_Work request 1_
In the article on hope, how many friends and family did the Raleigh couple invite to their virtual Passover seder?
_Work request 2_
Condense the paragraph of the article on hope that begins "In Bluffton, S.C., dozens of non-Jewish neighbors" into a shorter version that keeps its main facts.
_Work request 3_
Reproduce word for word the stretch of the article on hope from "Until Abraham. By" through "culture, and identity.".

A heritage of hope

Our Dual Heritage Series

Jewish Family Education with Candace R. Kwiatek, The Dayton Jewish Observer

Prevented from gathering — or even extensive shopping — for Passover seders this year due to Covid-19, Jews across the country were at first despairing. But hope doesn’t die so easily.

Synagogues, caterers, Jewish organizations, and individuals began delivering seder meals, offering website-based Passover prep tutorials, coaching Passover cooking from home kitchens via YouTube, and using technology to create seder experiences, offering hope to both the inexperienced and those celebrating alone.

A Raleigh, N.C news station featured a couple who rose to the challenge, inviting a larger-than-usual crowd of 40 friends and family in six time zones around the world to their virtual Passover seder.

In Bluffton, S.C., dozens of non-Jewish neighbors responded when a sequestered woman, unable to get her Passover groceries delivered in time, used the Nextdoor neighborhood app to ask for help. Everything from horseradish to flowers showed up on her doorstep, and her hoped-for seder became a reality.

What is hope? In the Jewish worldview, hope isn’t an instinct; it’s a value and therefore a choice.

“Hope is the faith that with our efforts, we can help make things better,” explains Rabbi Michael Marmur. This unique perspective is founded in the Hebrew Bible.

In contrast, English dictionaries often equate hope with optimism, a positive but passive mental attitude that outcomes of events or experiences will be favorable.

Interestingly, there is no native Hebrew word for optimism; the Hebrew word optimiyoot is a loanword from English. In Hebrew, there is only hope.

According to Marmur, there are different opinions about the origin of the word hope (tikvah), journalist Jeffrey Goldberg notes. “Some say it comes from mikvah, a ritual bath,” with hope envisioned as “a resource, a pool, a solace, and a support.”

An alternate view suggests its origin is the cord (tikva) of scarlet thread that saved Rahab and her family during Joshua’s destruction of Jericho.

“If the first meaning of the word looks to sources of support,” Goldberg concludes, “the second kind of hope is symbolized by a thin thread leading from a complicated present to a possible future.”

Hope’s origins are not only linguistic; the very notion of hope originates in the Torah.

The ancient world believed history was cyclical, a never-ending repetition of determined events like the seasons, with no meaning or goal.

Individual lives were controlled by nature, the gods, or fate, offering little possibility of human influence over the future. In such a world, hope didn’t exist.

Candace R. Kwiatek

Until Abraham. By heeding God’s call to leave his land, his birthplace, and his father’s house, Abraham repudiated the notions of cyclical, unchangeable history and human fatalism — the very foundations of ancient history, culture, and identity.

By doing so, he opened up the possibility for choice and change, linear history with an as-yet undecided future, and — as a result — hope. This hope that individual efforts can make a difference in the course of one’s life, the community, or history altogether is a notable theme that runs through the rest of the biblical story and beyond.

As a result, Judaism itself is infused with hope. Each calendar day begins with darkness followed by light, an inspiration to always look forward.

Similarly, Chanukah candlelighting increases the number of candles by one each night to bring ever more light to the darkness.

Morning blessings are reminders to bring hope to the world around us.

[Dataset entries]

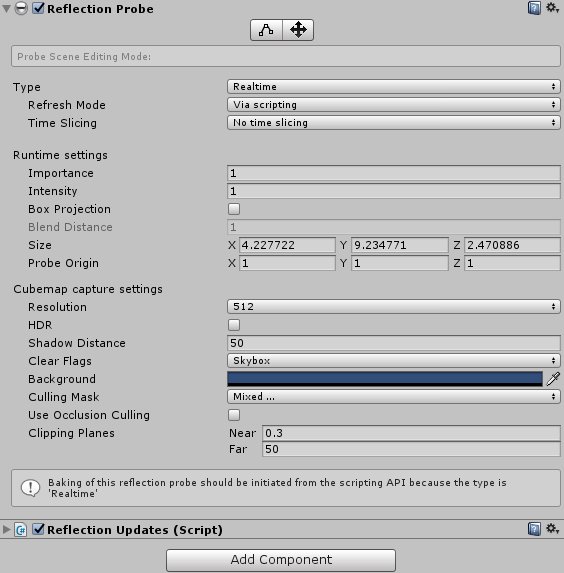Screen dimensions: 564x573
Task: Toggle Use Occlusion Culling checkbox
Action: click(x=234, y=415)
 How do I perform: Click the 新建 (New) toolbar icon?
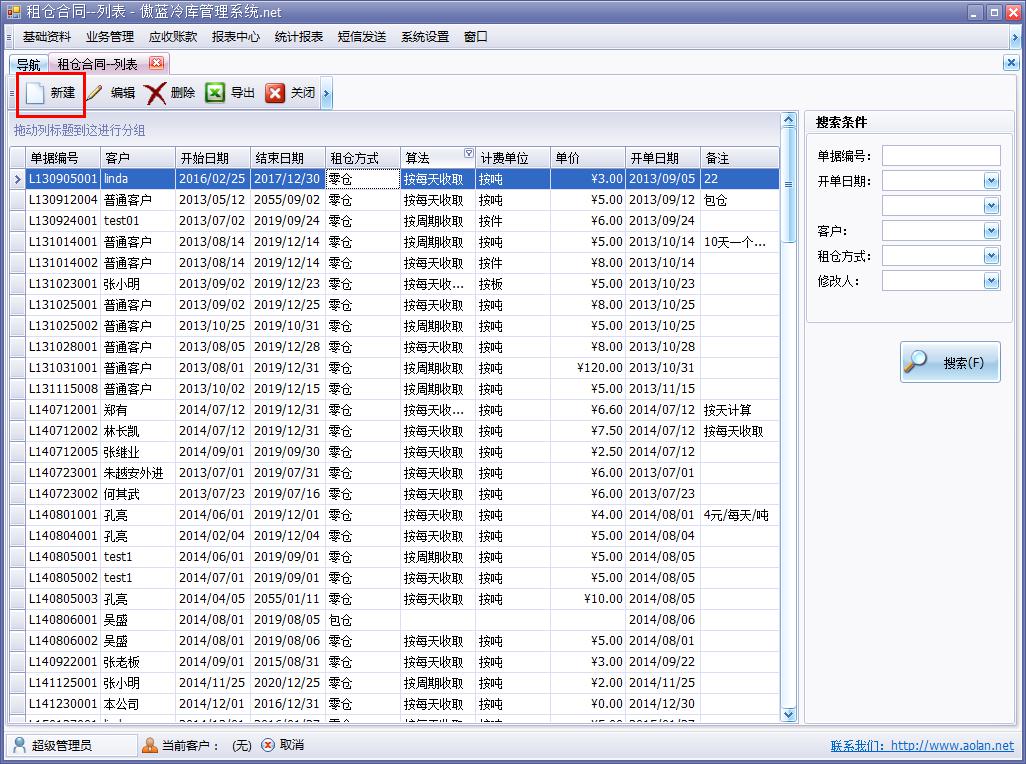(36, 93)
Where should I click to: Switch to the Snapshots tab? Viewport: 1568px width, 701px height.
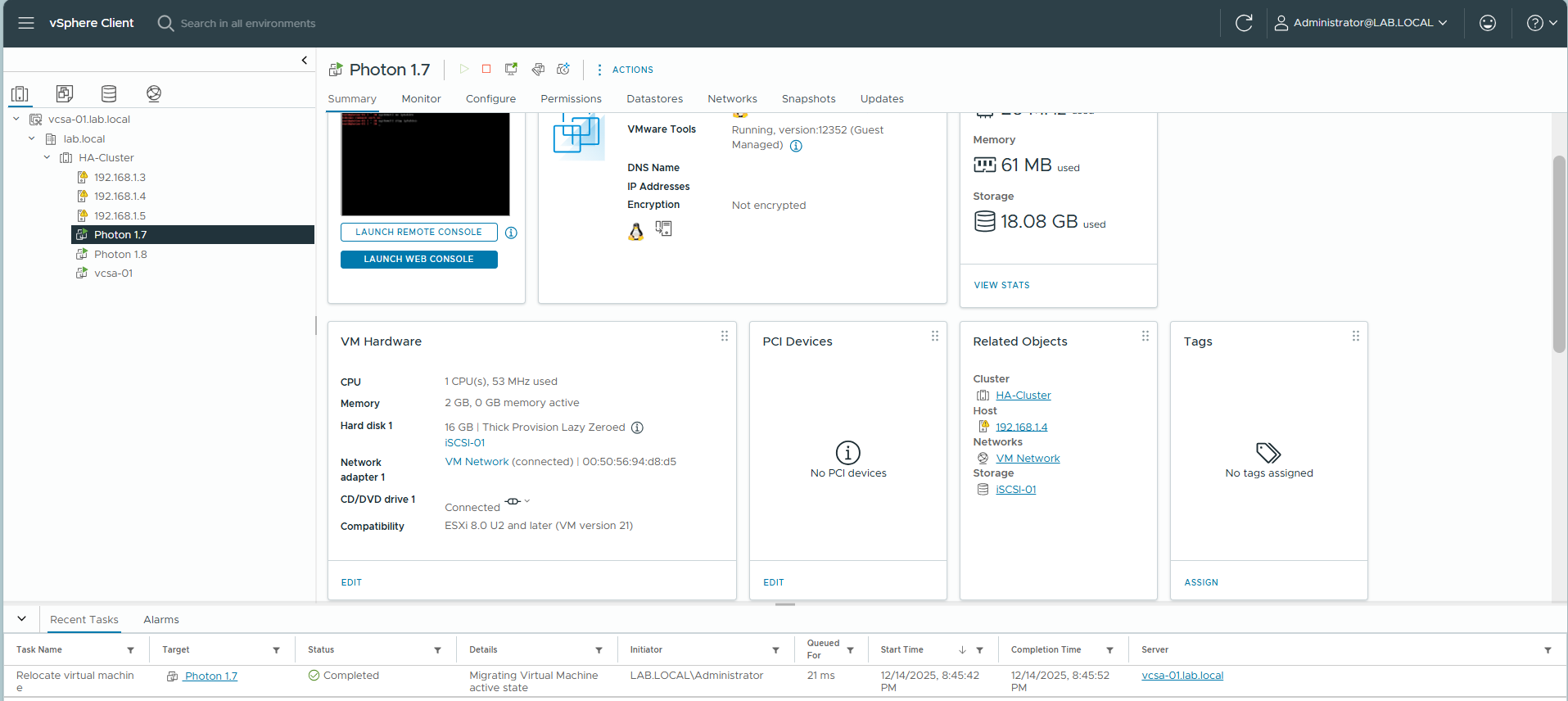(808, 99)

_Task output 1_
They invited 40 friends and family in six time zones around the world.

_Task output 2_
In Bluffton, S.C., a sequestered woman who couldn't get her Passover groceries delivered in time asked for help on the Nextdoor app. Dozens of non-Jewish neighbors left everything from horseradish to flowers on her doorstep, and her seder happened.

_Task output 3_
Until Abraham. By heeding God’s call to leave his land, his birthplace, and his father’s house, Abraham repudiated the notions of cyclical, unchangeable history and human fatalism — the very foundations of ancient history, culture, and identity.